(문제):
아래 데이터를 다시 적되 "height"를 모두 "vertical size"로 바꾸고 나머지는 그대로 두세요. 그림은 빼고 적으세요.

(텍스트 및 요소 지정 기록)

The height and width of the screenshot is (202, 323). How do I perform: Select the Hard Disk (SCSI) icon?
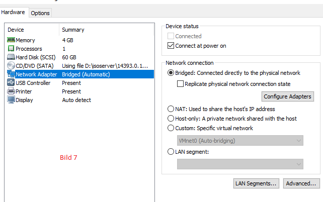pyautogui.click(x=11, y=57)
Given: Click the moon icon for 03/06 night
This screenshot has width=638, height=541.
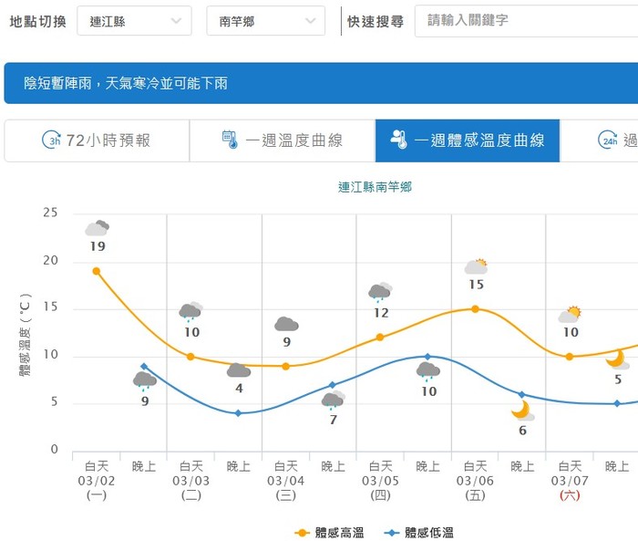Looking at the screenshot, I should pyautogui.click(x=522, y=411).
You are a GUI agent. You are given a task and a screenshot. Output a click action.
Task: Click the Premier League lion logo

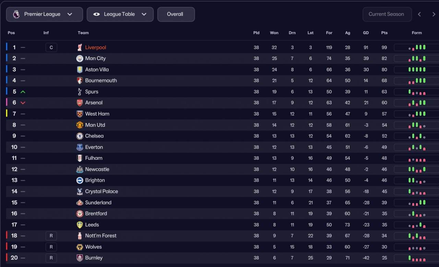pos(16,14)
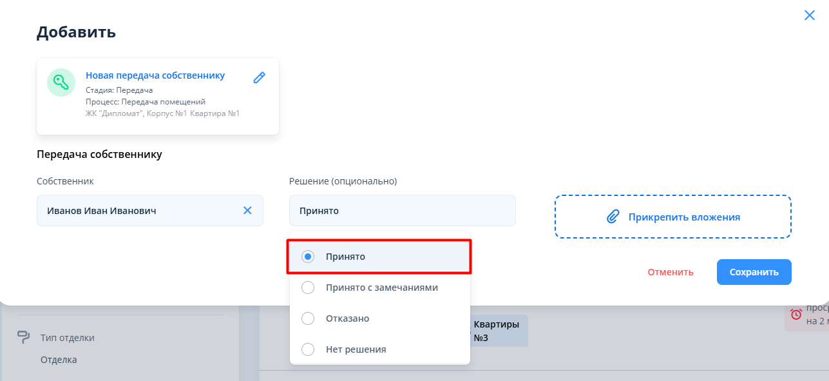Click the paint roller icon near Тип отделки

tap(24, 337)
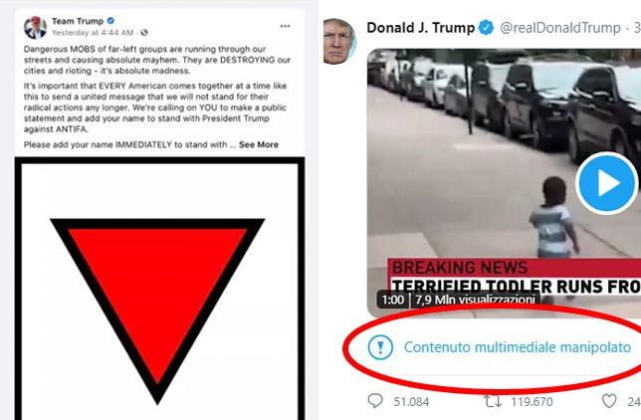
Task: Open Donald J. Trump profile name
Action: click(420, 28)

(과제 결과):
The vertical size and width of the screenshot is (202, 323). How do I perform: Select the Hard Disk (SCSI) icon?
pyautogui.click(x=11, y=57)
Given: Click the moon icon for 03/06 night
This screenshot has width=638, vertical size=541.
Looking at the screenshot, I should pyautogui.click(x=522, y=411).
You are a GUI agent. You are given a task and a screenshot. Output a click action.
Task: Click the Premier League lion logo

pos(16,14)
Click the paint roller icon near Тип отделки

tap(24, 337)
Task: Open Donald J. Trump profile name
Action: click(420, 28)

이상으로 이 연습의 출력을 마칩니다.